As X3M noted, the 40% seems to be a minimum; I've always found Sentinels to be keeping its head just above water in terms of card variety. The "add to another deck" approach seems to be working out well as I design the decks. I've managed to get the deck to 13 different cards (so 13 art), with only 7 cards depicting artwork wholly unique to that player deck, in the following format:

[Card/# of copies]
1. 2
2. 2
3. 2
4. 2
5. 2
6. 2
7. 2
8. 1
9. 1
10.1
11.1
12.1
13.1

I haven't played it this way yet, but I have played my original prototype (which had almost wholly unique decks) so I have some small sense of how this may play out.

I love making cards that reflect the theme of the game and the character classes, so it's been hard to trim it down so much.
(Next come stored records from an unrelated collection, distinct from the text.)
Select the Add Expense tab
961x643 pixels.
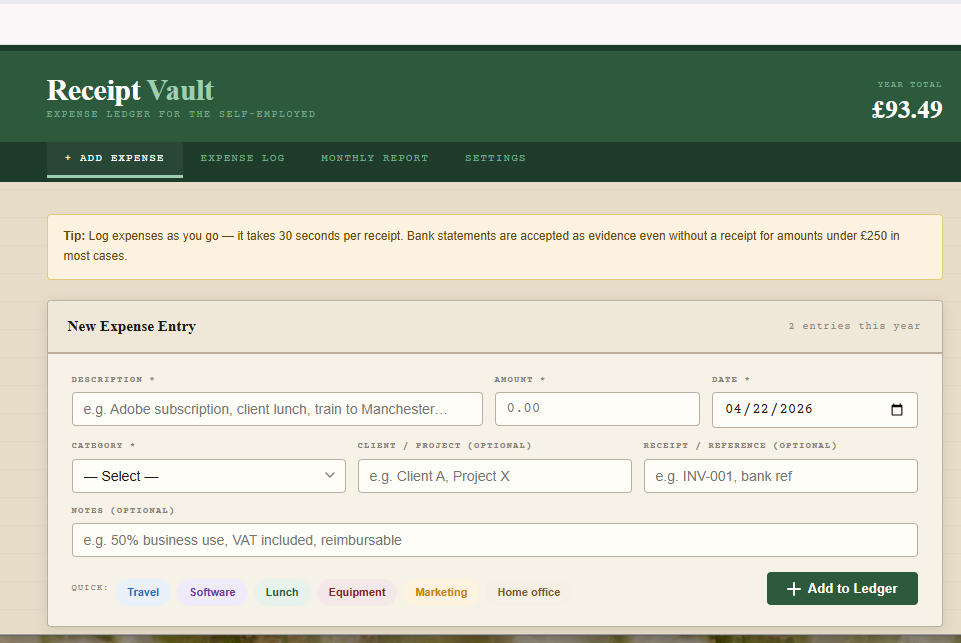(114, 158)
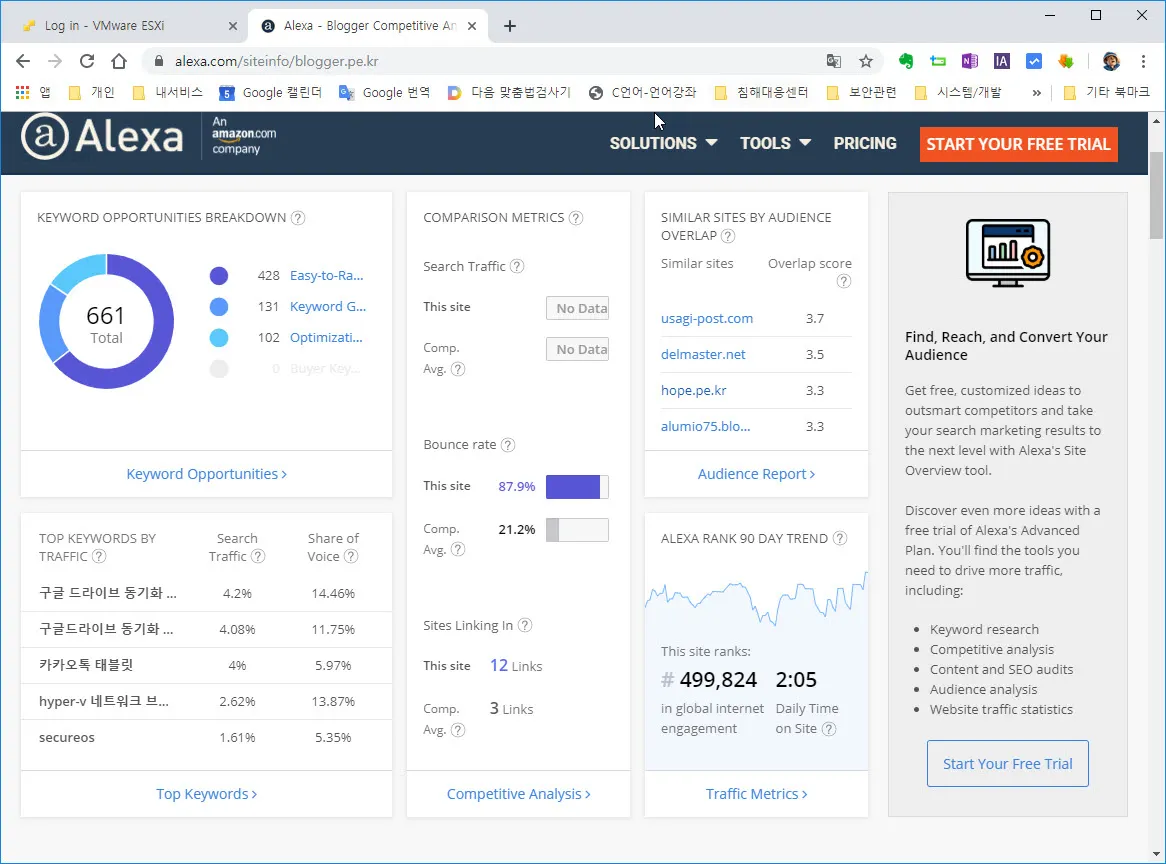1166x864 pixels.
Task: Click START YOUR FREE TRIAL button
Action: (1018, 144)
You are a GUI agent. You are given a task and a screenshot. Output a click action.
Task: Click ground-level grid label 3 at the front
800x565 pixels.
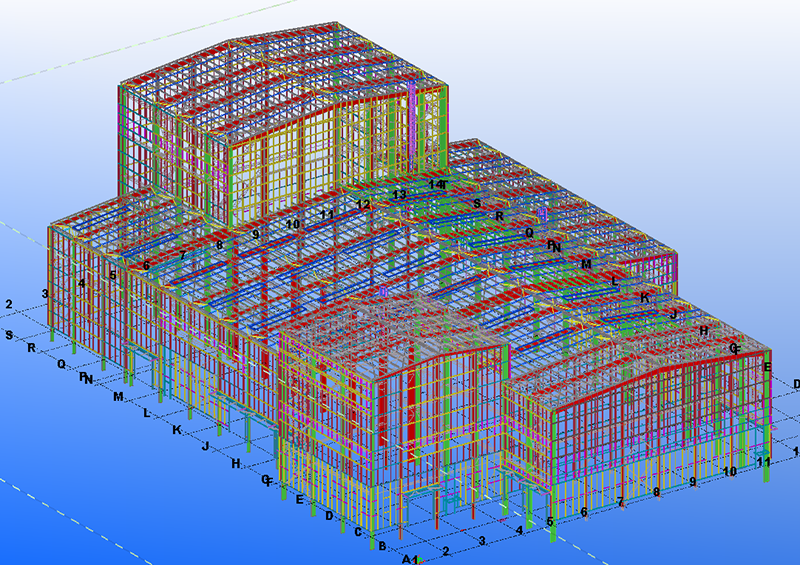pos(482,541)
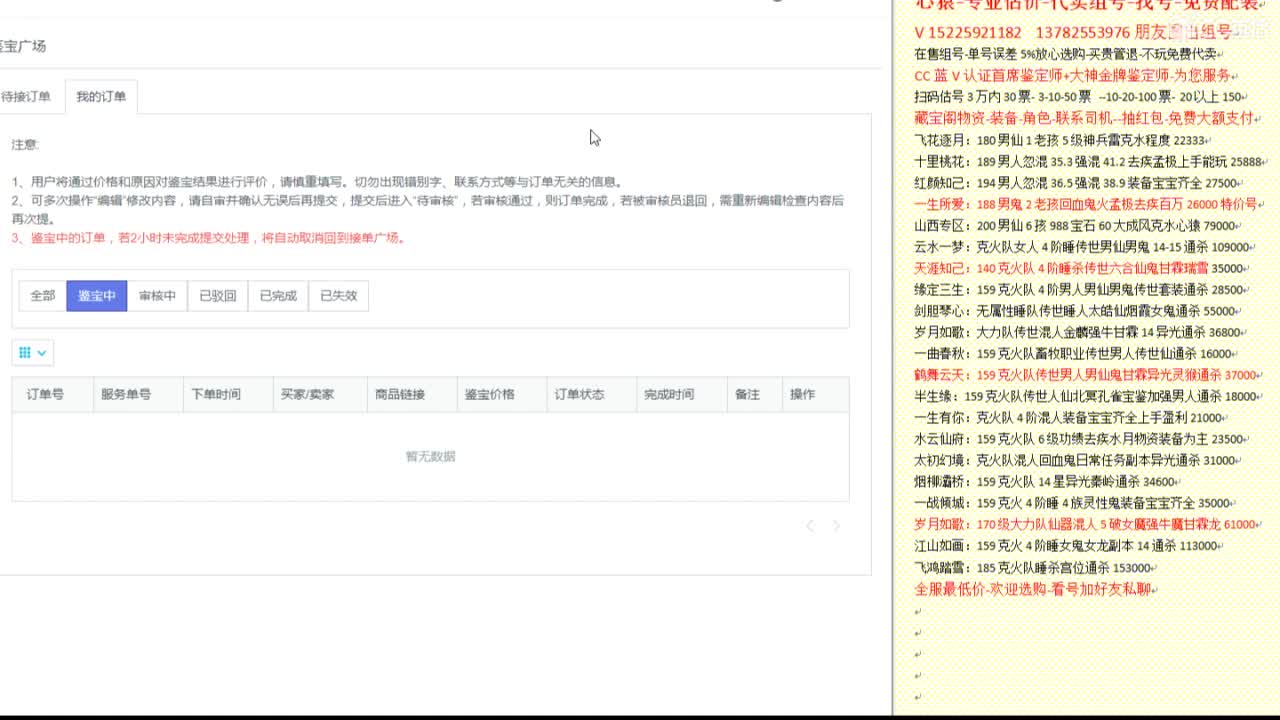Select the 全部 filter
This screenshot has width=1280, height=720.
[x=42, y=295]
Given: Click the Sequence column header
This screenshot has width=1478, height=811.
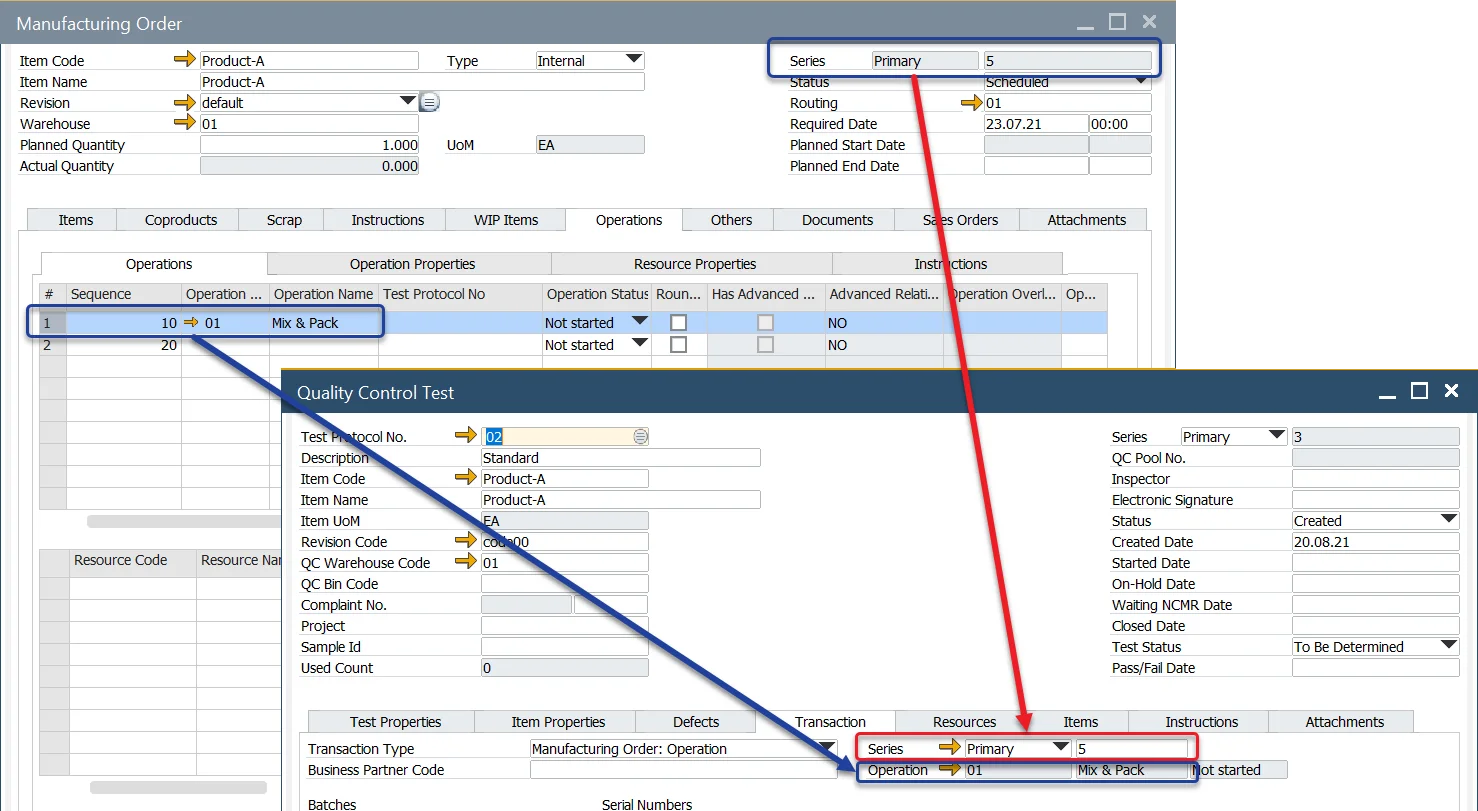Looking at the screenshot, I should (x=123, y=294).
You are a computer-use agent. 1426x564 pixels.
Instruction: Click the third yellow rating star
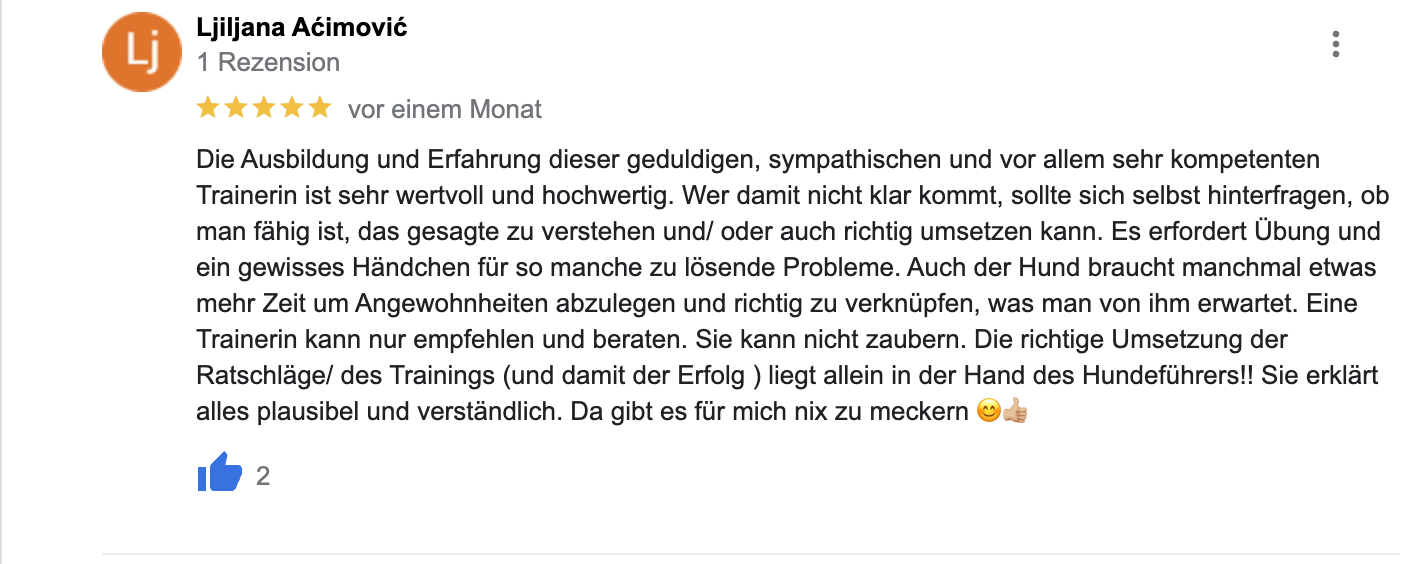(x=264, y=108)
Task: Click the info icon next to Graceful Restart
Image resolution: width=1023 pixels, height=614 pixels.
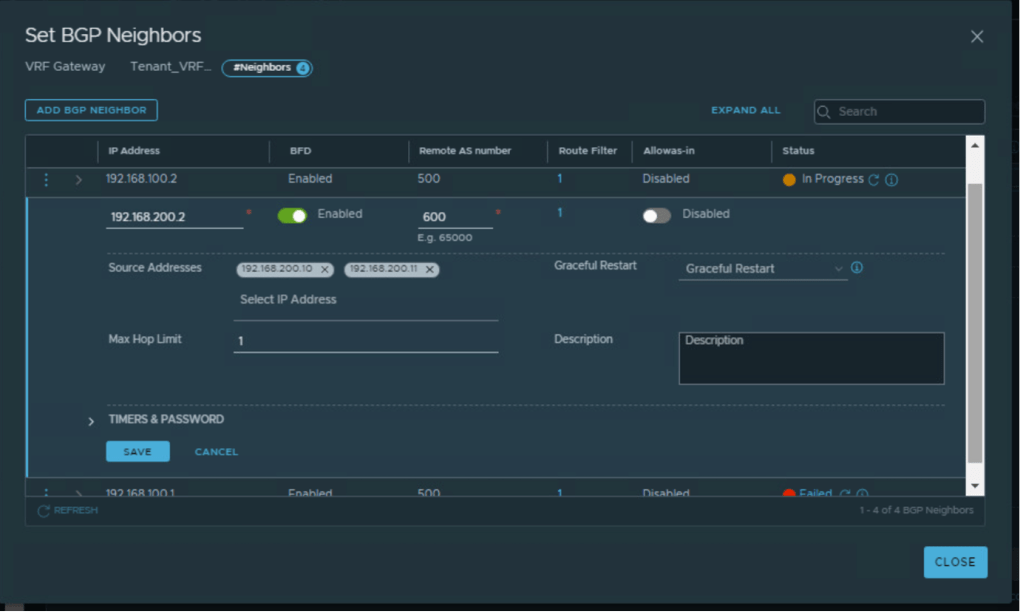Action: click(856, 268)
It feels like going to the barber for a haircut and coming out a bare-boned skeleton. hahahaha

I still have no idea what an acceptable TOTAL number of card art is acceptable to a publisher. I've emailed a few publishers who make this kind of game and only one responded. He said something like 50 pieces, but he's from a smaller company and I tossed this notion because it's absolutely impossible for the kind of game I'm making.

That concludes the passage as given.